Most of the Republican presidential candidates want to wipe away lifetime tenure for federal judges, cut the budgets of courts that displease them or allow Congress to override Supreme Court rulings on constitutional issues.
Any one of those proposals would significantly undercut the independence and authority of federal judges. Many of the ideas have been advanced before in campaigns to court conservative voters.
This time, though, six of the eight GOP candidates are backing some or all of those limits on judges, even though judges appointed by Republican presidents hold a majority on the Supreme Court and throughout the federal system.
A group that works for judicial independence says the proposals would make judges “accountable to politicians, not the Constitution.”
Bert Brandenburg, executive director of the Justice at Stake Campaign, said, “Debates like these could threaten to lead to a new cycle of attempts to politicize the courts.”

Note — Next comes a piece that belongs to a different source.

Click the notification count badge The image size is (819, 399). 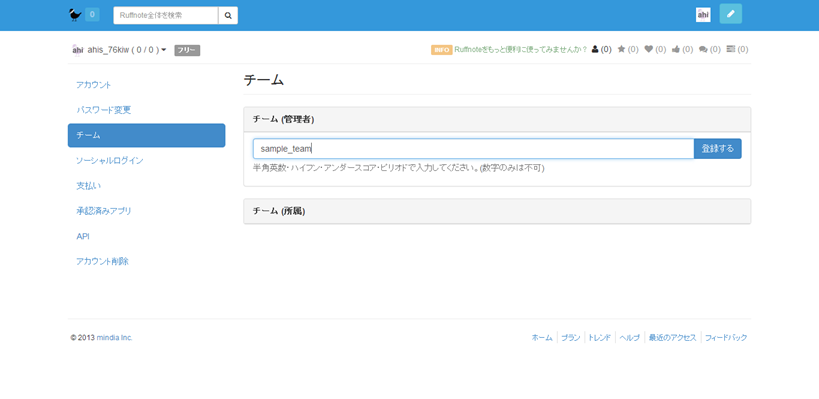tap(92, 15)
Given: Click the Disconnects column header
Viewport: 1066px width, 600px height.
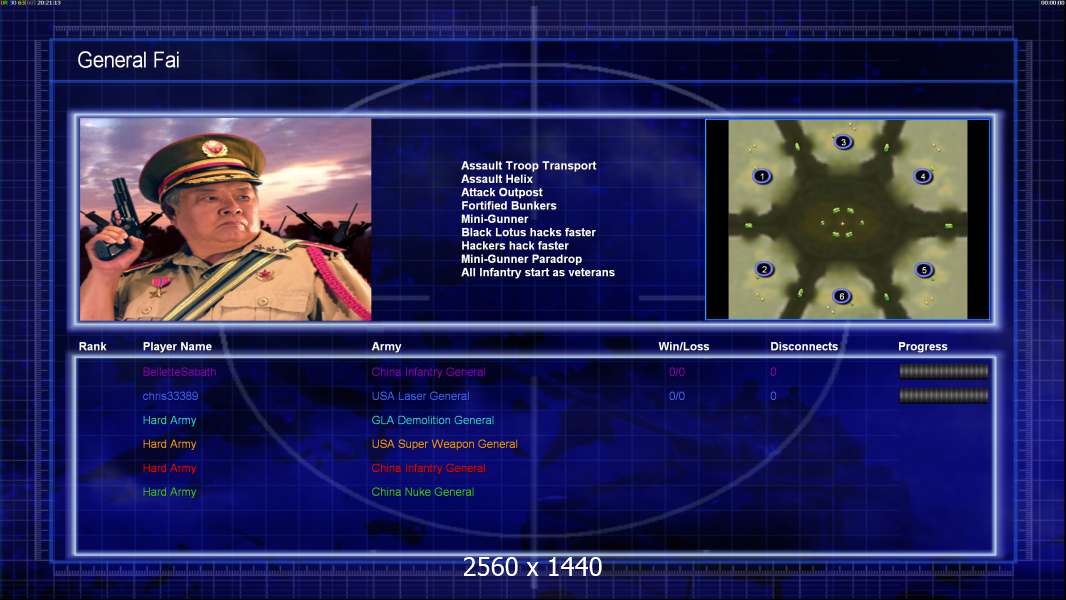Looking at the screenshot, I should point(804,347).
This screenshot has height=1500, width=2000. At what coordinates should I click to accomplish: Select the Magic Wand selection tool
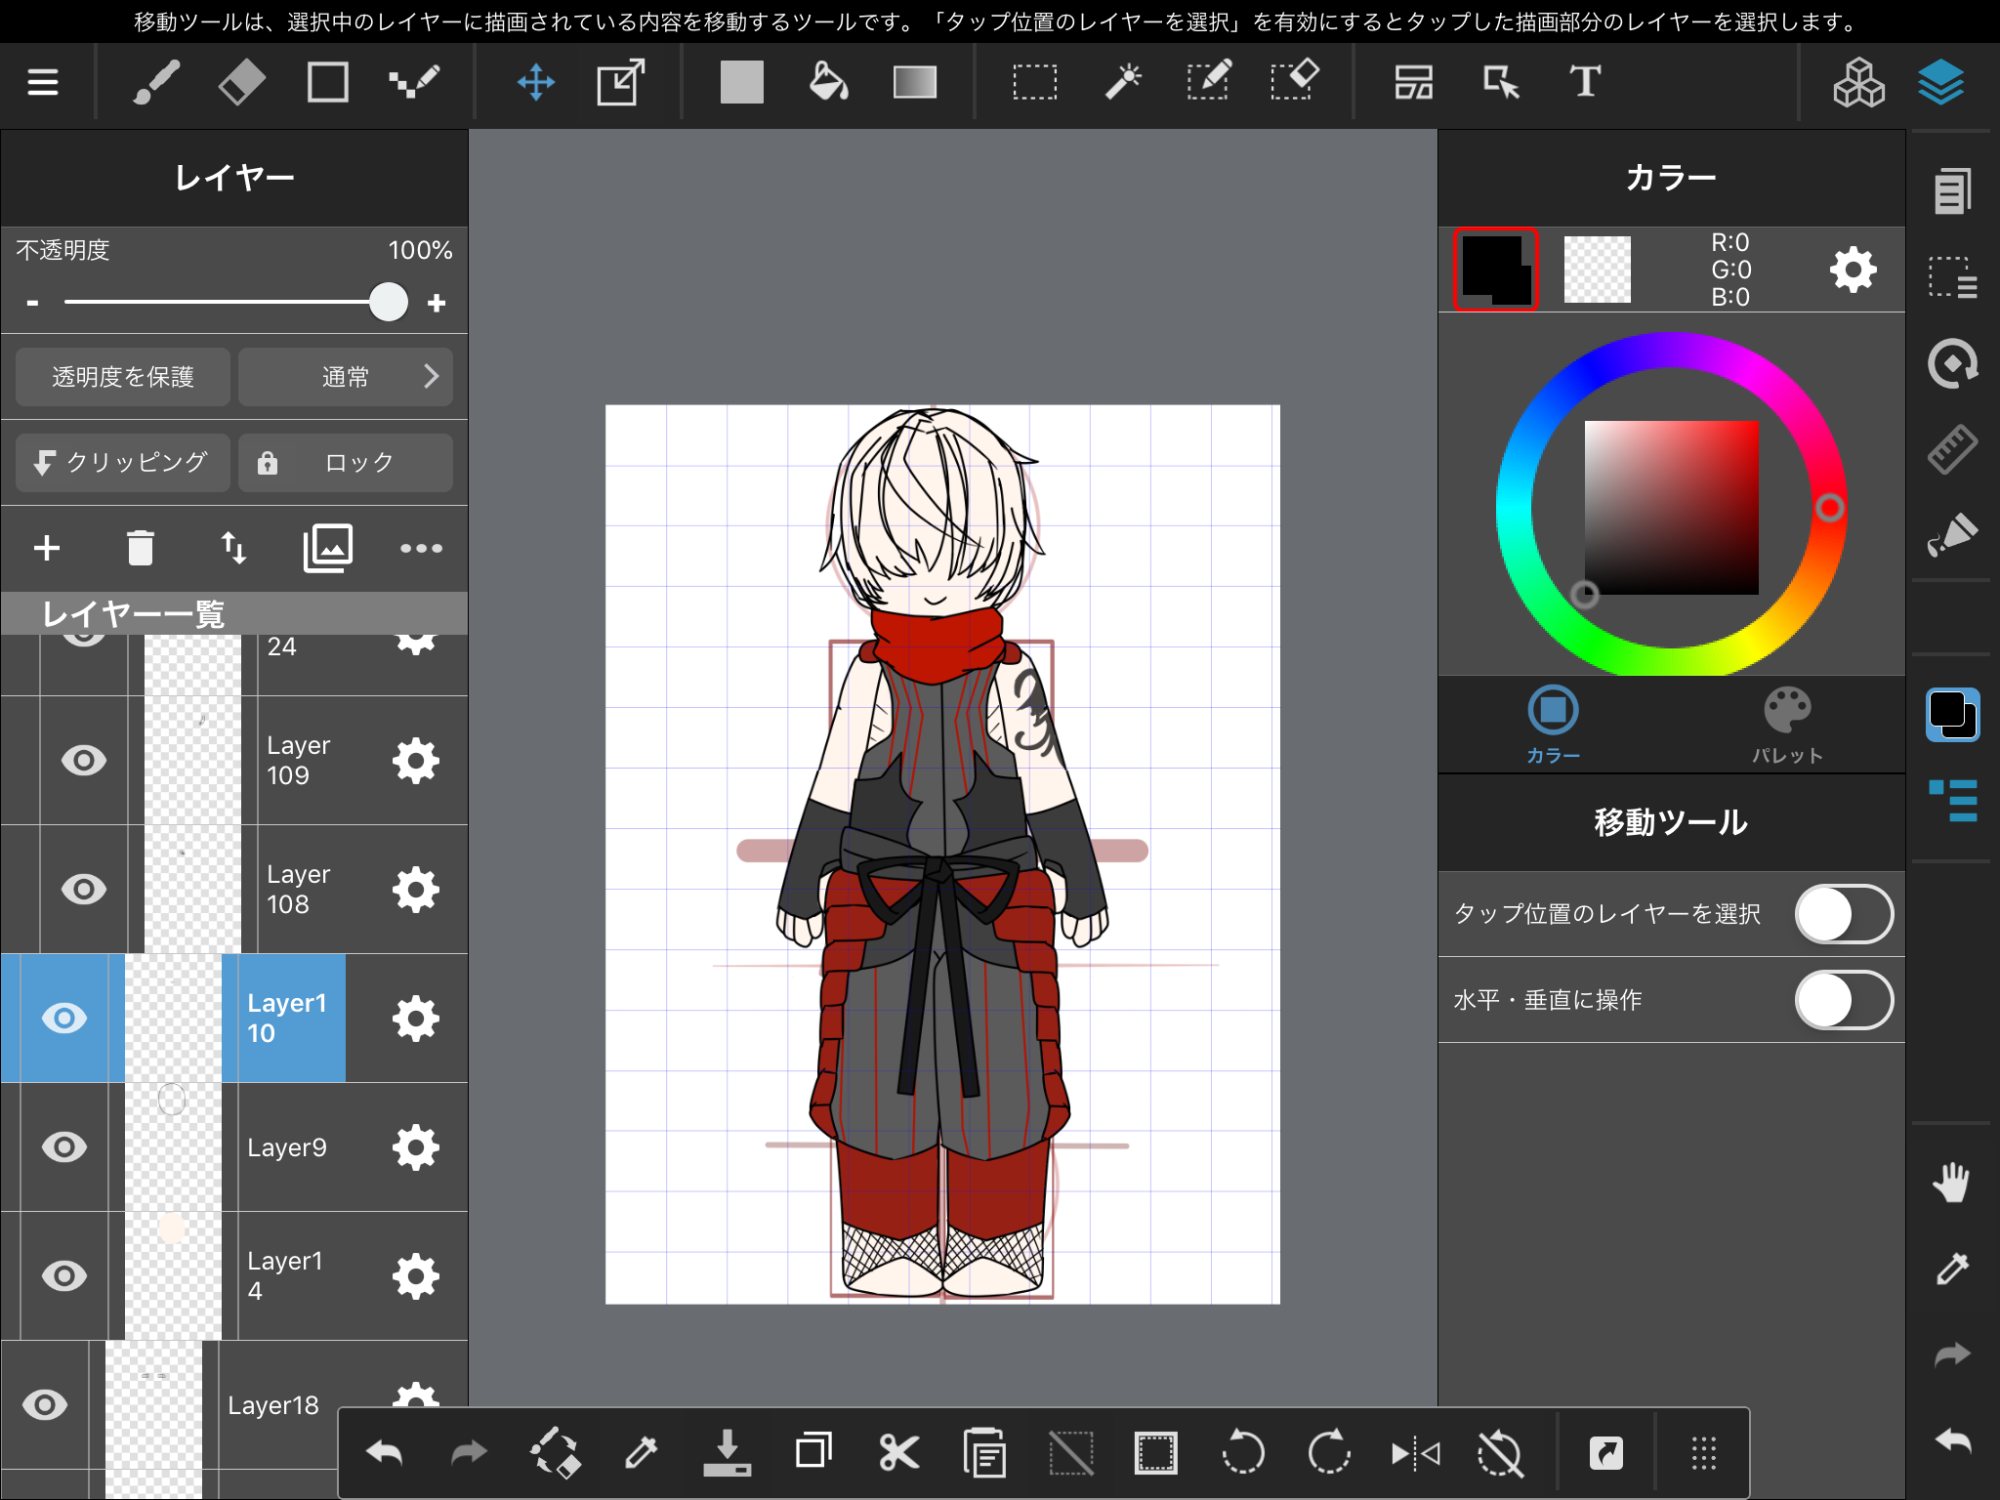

Only the former governors in the race, Mitt Romney of Massachusetts and Jon Huntsman Jr. of Utah, have not attacked federal judges in their campaigns.
Former House Speaker Newt Gingrich has been the most outspoken critic of the courts. He would summon judges before Congress to explain their decisions and consider impeaching judges over their rulings.
Texas Gov. Rick Perry, in his book “Fed Up,” has called for an end to lifetime tenure for federal judges and referred to the high court as “nine oligarchs in robes.”
Rep. Michele Bachmann of Minnesota, in criticizing Iowa judges who decreed same-sex marriage legal in the state, described judges as “black-robed masters.” Mrs. Bachmann said Congress should prevent the courts from getting involved in the fight over same-sex marriage, among other high-profile social issues.
Rep. Ron Paul of Texas has advocated cutting the jurisdiction of federal courts and has introduced a bill to that effect in the House. A judge’s violation of Mr. Paul’s proposed “We the People Act” would be “an impeachable offense.”
Mr. Paul told Iowans in March that the country ought to come up with a way for voters to remove federal judges from office, much like several states that have retention elections for state judges. (Iowa voters ousted three of the judges in the same-sex-marriage ruling from office in a November 2010 referendum.)
At a tea party forum in South Carolina in September, Republican candidate Herman Cain joined Mrs. Bachmann and Mr. Gingrich in endorsing legislation that would overturn the high court’s rulings declaring that women have a constitutional right to abortion. The proposal challenges the widely held view that Congress can’t overrule the court’s constitutional holdings.
Former Sen. Rick Santorum of Pennsylvania has been particularly critical of the San Francisco-based 9th U.S. Circuit Court of Appeals, which has a preponderance of liberal Democratic appointees. “That court is rogue. It’s a pox on the Western part of our country,” Mr. Santorum said at a tea party event in February. He pledged to sign into law a bill abolishing the appeals court.
Mr. Gingrich, too, has reserved special criticism for the 9th Circuit, saying that by squeezing its budget, Congress could force the court’s judges to give up their law clerks and even turn off the lights in their courtrooms and offices.
At the Values Voters Summit in Washington in early October, Mr. Gingrich also objected to last year’s ruling that struck down a ban on gay marriage that was approved by California voters (a ruling currently on hold and under appeal), and an order by a judge in San Antonio barring public prayer at a high school graduation.